Vanaf de tweede helft van de negentiende eeuw nam het aantal sterfgevallen als gevolg van epidemieën geleidelijk af. Desalniettemin zorgden infectieziekten als pokken en cholera ook na 1850 nog voor vele slachtoffers.
In de eerste jaren na de Tweede Wereldoorlog werd Amsterdam echter opgeschrikt door enkele tyfusepidemieën. De ziekteverschijnselen van buiktyfus, een van de verschillende soorten tyfus, bestaan onder meer uit koorts, buikpijn en darmklachten. Als de ziekte niet wordt behandeld, kan het dodelijk zijn. Vanwege de besmettelijkheid wordt daarnaast aangeraden om het contact met besmette personen te vermijden.

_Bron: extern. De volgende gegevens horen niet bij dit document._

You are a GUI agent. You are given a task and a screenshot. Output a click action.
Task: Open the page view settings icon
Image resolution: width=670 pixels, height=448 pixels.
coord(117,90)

Ook in kranten werd veel over deze nieuwe uitbraak gepubliceerd. Op deze afbeelding zijn enkele krantenberichten hierover te lezen. In de meeste gevallen was de besmetting overgebracht via contactinfecties, water of voedsel, zoals vis of melk. Zo waren in 1947 tijdens een bruiloftsdiner besmette haringen geserveerd. Bovendien zorgde in 1945 een bacteriëndrager in een melkfabriek voor circa achthonderd besmettingen.